J Back Musculoskelet Rehabil. 2013;26(2):169-73. doi: 10.3233/BMR-2012-00364.
Cervical and lumbar roots may be irritated or compressed due to the pathological conditions such as disc herniations, degenerative foraminal stenosis, trauma and tumors. Electrophysiologic tests are frequently used in conjunction with imaging modalities for evaluation of low back and neck pain radiating to extremities, primarily for the purpose of establishing the presence or absence of a radiculopathy. In this study, we aimed to evalulate the relationship between clinic and electroneuromyographic (ENMG) findings in patients with suspected radiculopathies. Forty one patients with radicular complaints in the upper extremities and 51 patients with radicular complaints in the lower extremities were included in this study. McNemar test and Kappa coefficients between the two methods were applied to each group of patients, in order to test the significance of the difference between the two diagnostic procedures' ability on finding out the pathology. The McNemar test identified a significant difference between the two diagnostic approaches both for cervical and lumbar radiculopathies (p<0.001). The Kappa coefficients between the two methods were determined as 0.08 and 0.07, respectively. This means, efficacy of anamnesis and neurological examination for the prediction of electrodiagnostic tests was found to be limited. Normal neurological examination results in a patient with suspected radiculopathy can not eliminate abnormal electrodiagnostic test results; likewise, abnormal findings in the neurological examination would not mean finding pathologies in the electrodiagnostic tests. For more accurate approach to a patient, neurological examination and electrodiagnostic tests must be used and interpreted together.
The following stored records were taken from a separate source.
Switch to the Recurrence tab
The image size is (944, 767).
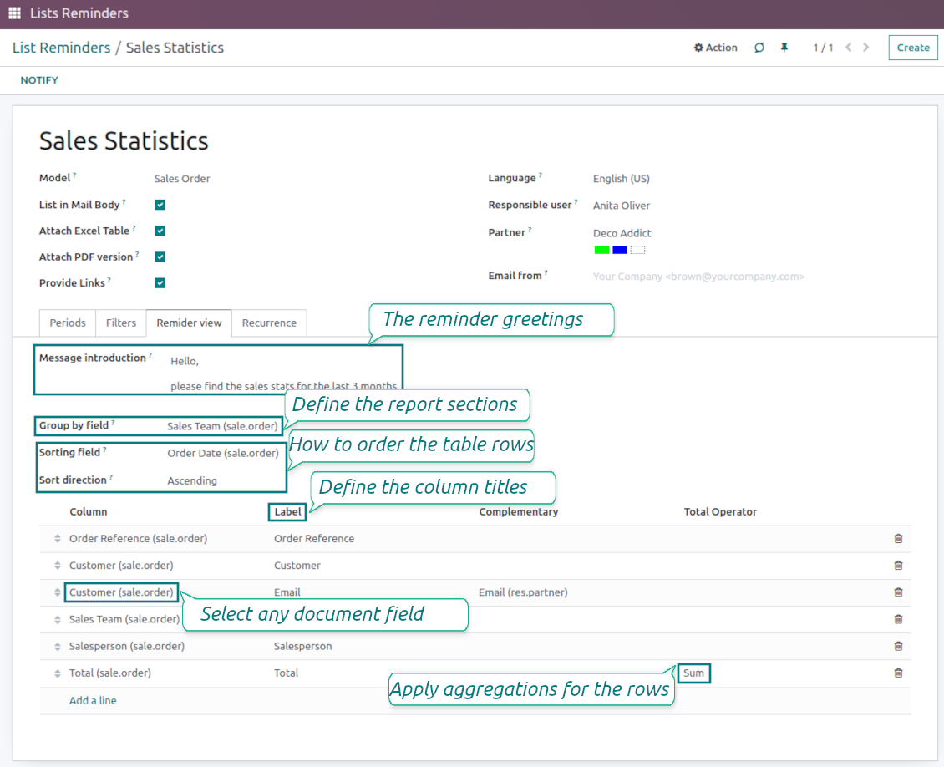click(x=269, y=323)
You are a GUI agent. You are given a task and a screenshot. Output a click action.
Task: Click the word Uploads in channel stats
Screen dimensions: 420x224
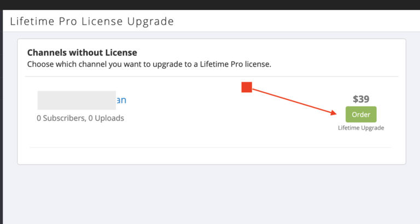109,118
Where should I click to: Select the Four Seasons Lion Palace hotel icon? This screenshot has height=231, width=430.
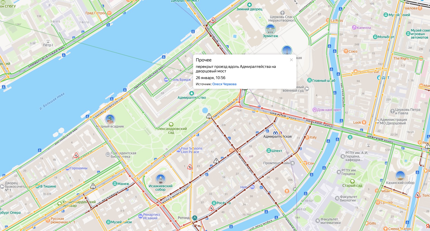click(x=179, y=150)
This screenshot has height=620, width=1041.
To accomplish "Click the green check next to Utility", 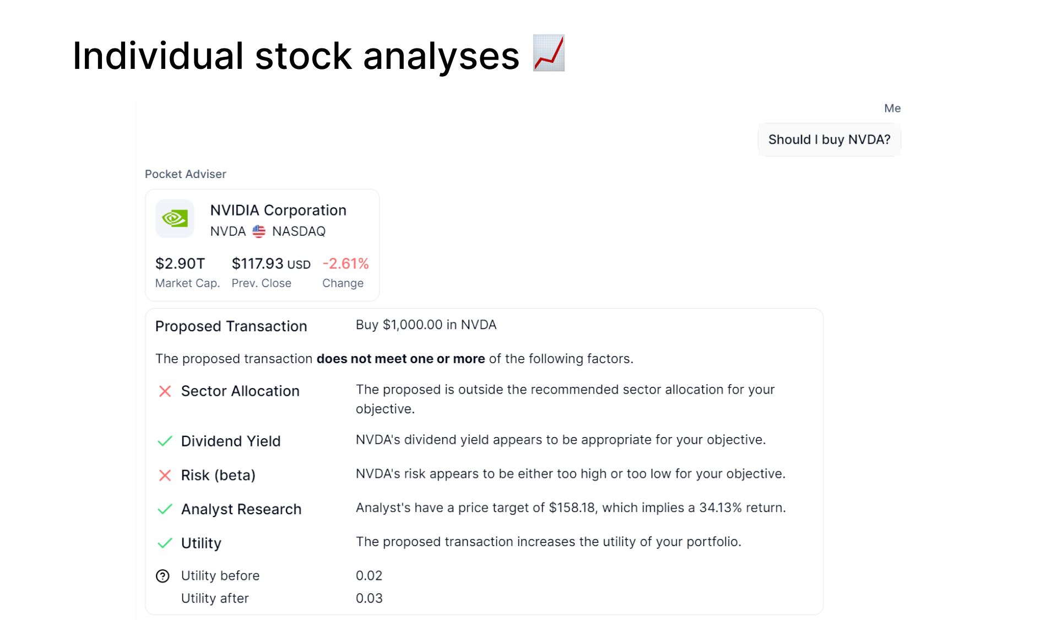I will 165,543.
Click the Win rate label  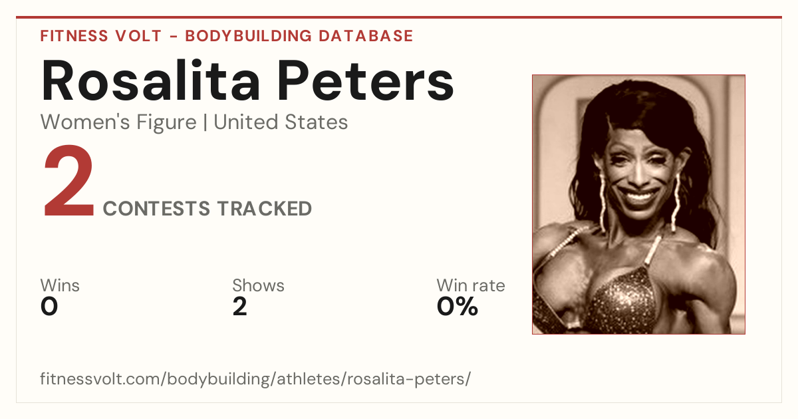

由于椎间盘突出、椎间孔狭窄、创伤和肿瘤等病理状况,颈神经根和腰神经根可能会受到刺激或压迫。电生理检查经常与成像方式联合使用,用于评估放射至四肢的腰背痛和颈痛,主要目的是确定是否存在神经根病。在本研究中,我们旨在评估疑似神经根病患者的临床症状与神经肌电图(ENMG)检查结果之间的关系。本研究纳入了41例上肢有神经根症状的患者和51例下肢有神经根症状的患者。对每组患者应用两种方法之间的McNemar检验和Kappa系数,以检验两种诊断方法在发现病变方面的差异是否具有显著性。McNemar检验确定,对于颈神经根病和腰神经根病,两种诊断方法之间均存在显著差异(p<0.001)。两种方法之间的Kappa系数分别确定为0.08和0.07。这意味着,发现病史和进行神经学检查对预测电诊断检查结果的有效性有限。疑似神经根病患者的神经学检查结果正常并不能排除电诊断检查结果异常;同样,神经学检查中的异常发现并不意味着电诊断检查中存在病变。为了更准确地诊断患者,必须同时使用和解读神经学检查和电诊断检查。